Niles motorist gets 60 days for hitting, killing pedestrian
Published 6:07 pm Thursday, November 21, 2013
Kory Bridges sat at the front of the courtroom and looked straight ahead as the judge read his sentence. Behind him, his mother gasped and cried out a single word: “Why?”
The 27-year-old Niles man was sentenced Friday in Cass County District Court, receiving 60 days in jail on misdemeanor charges of moving violation causing death and resisting and obstructing police.
As the bailiff escorted Bridges out of the courtroom Bridges turned to his family and said, “I love you.”
The charges stem from an incident that occurred on Michigan Highway 60 in Howard Township at around 9:20 p.m. on April 29, 2012.
Bridges was driving a vehicle east on M-60 near Lilac Avenue when his vehicle struck and killed 51-year-old Charles Lintz, of Niles.
Bridges didn’t stop at the scene, later telling authorities he thought he had hit a deer. When he learned a person had been hit, he turned himself in the following day.
Bridges apologized to the Lintz family and his own family Friday.
“I understand that they (Lintz family) want justice and I feel like I gave them justice when I went in that morning and volunteered all the information I could,” said Bridges, who has no prior criminal record. “I’ve made good choices my entire life and I don’t want one bad choice — by not calling the state police to say I hit a deer — I don’t want that to affect my whole entire life.
“(We) were both at the wrong place at the wrong time.”
Prosecutor Victor Fitz asked the judge to sentence Bridges to a year in jail, the maximum penalty allowable in this case.
“He’s got a lot of good qualities, but on that night, on that occasion, he was selfish and he was cowardly,” Fitz said. “I think he probably knew it was a human being… and yet he still left that person not knowing if the person was dead or alive.”
Defense attorney Tad Parrish described his client as a good, hard-working young man with a bright future and distinguished military record.
Parrish said Bridges couldn’t have known what he hit because it was dark and raining “cats and dogs” the night of the incident.
“Basically, this is a sad situation,” Parrish said. “We are dealing with a very good person and it would be totally unnecessary, totally unfair to send him to jail.”
Parrish told the judge Lintz had just been in an argument and was walking in the roadway with a blood alcohol level of .23 at the time he was killed.
“If he (Bridges) had any fault in the matter it’s because he was driving under or at the speed limit when he should’ve been at a crawl [because of the rainy conditions],” Parrish said.
Fitz said Bridges was recovering from a broken arm and had it in a sling at the time of the accident. He scolded Bridges for driving too fast in the rain and taking his eyes off the road to change the radio station.

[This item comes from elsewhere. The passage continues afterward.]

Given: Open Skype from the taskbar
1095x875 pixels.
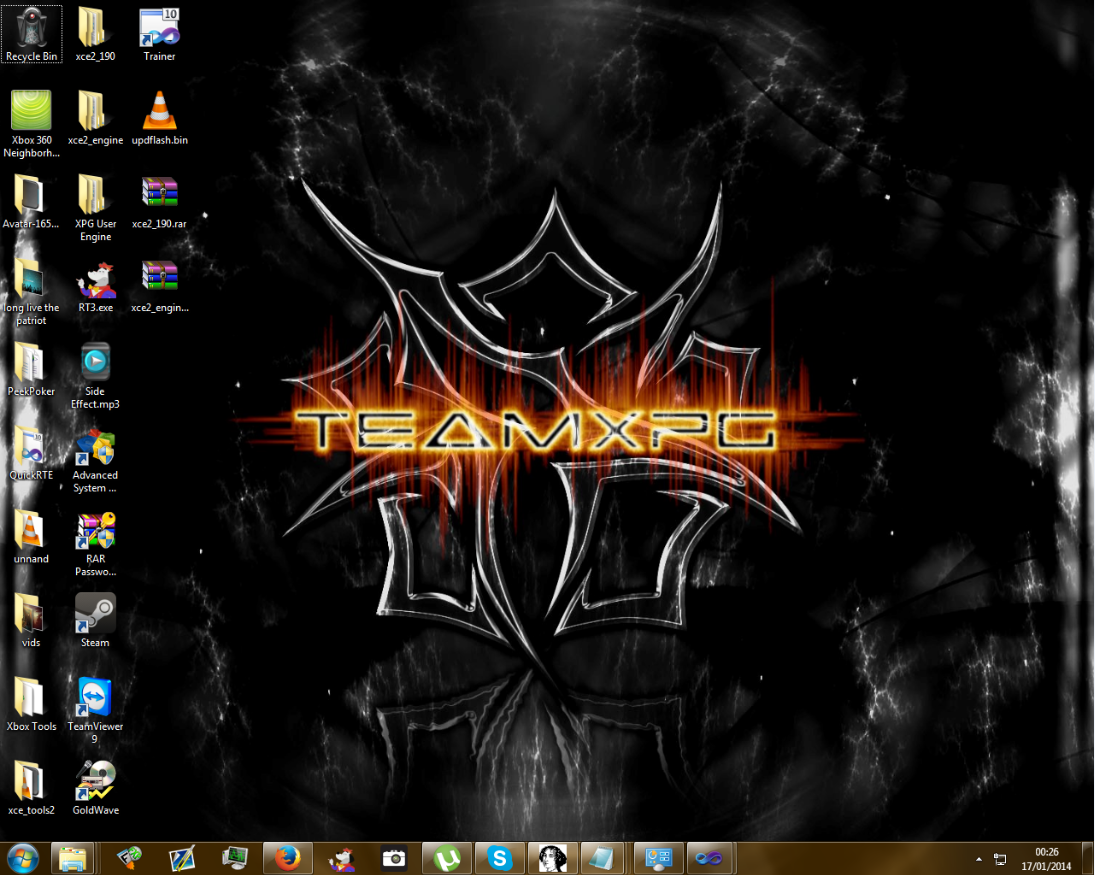Looking at the screenshot, I should click(500, 858).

“That is the last time you should take your eyes off the road,” he said.
Lintz’s daughter said the incident has taken a huge toll on her family.
“Not only was he taken from us, but the manner in which he was taken was so horrible,” Misty Vaughn said. “No one should be hit and left on the road the way he was.”

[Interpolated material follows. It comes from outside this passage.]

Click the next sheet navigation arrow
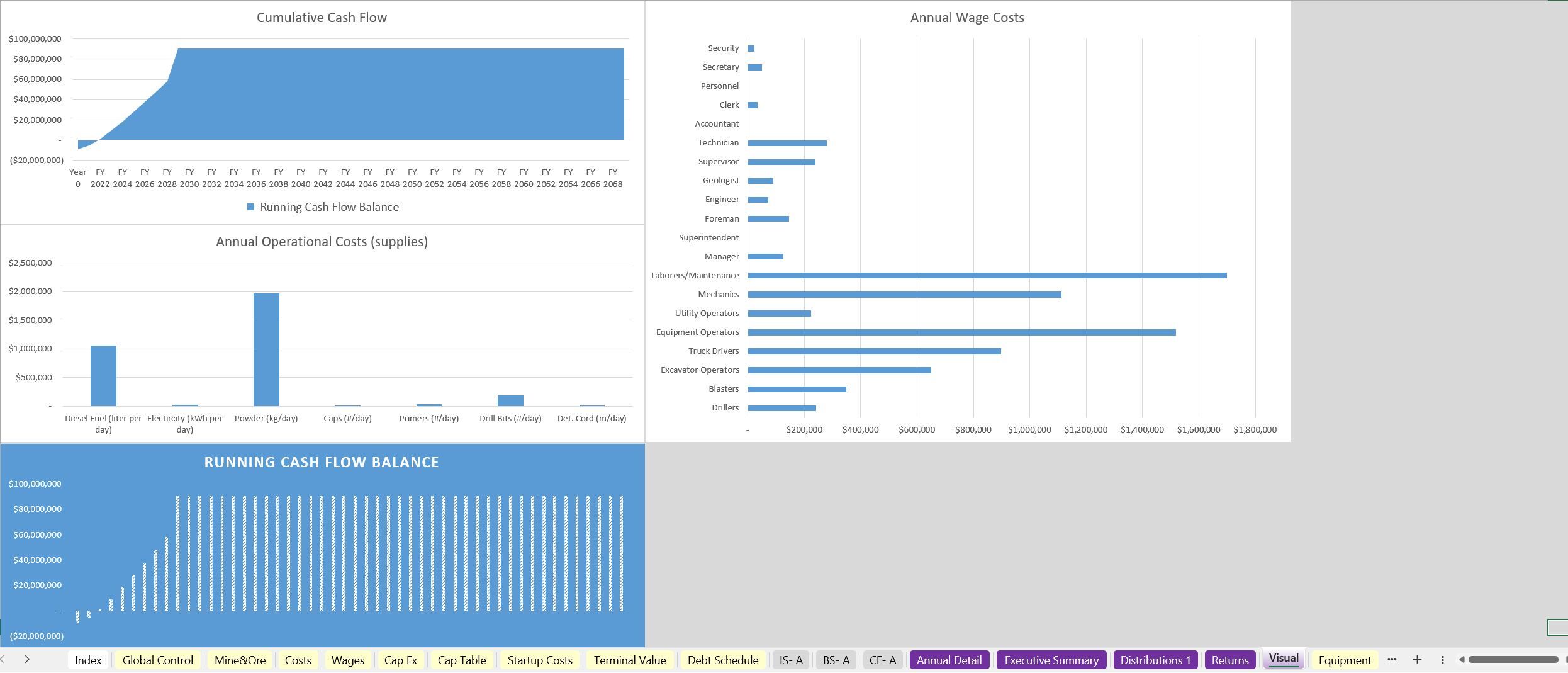 point(28,660)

Judge Stacey Rentfrow called the case difficult because the crime wasn’t intentional.
In addition to handing out the two-month sentence, Rentfrow placed Bridges on 24 months probation. The judge can extend the sentence an additional six months if Bridges doesn’t comply with the terms of probation.
Bridges was originally charged with failure to stop at the scene of a fatal accident, a five-year felony. As part of a plea deal, Bridges pleaded no contest to the misdemeanor charge of moving violation causing death.
Fitz said they offered the plea deal because it would have been difficult to convict him of the felony charge.
“The issue on this all along was whether or not he knew that he hit a human being,” Fitz said. “That is a challenging element to prove under these circumstances. We discussed this with the family at great length and this was a plea they were comfortable with.”
He said he was pleased with the outcome.
“I think this sends a message that when you drive in an unsafe fashion, and you don’t stop, there is going to be consequences,” he said. “I think justice has been done in that he has been convicted of two serious offenses and will serve time for taking the life of another person.”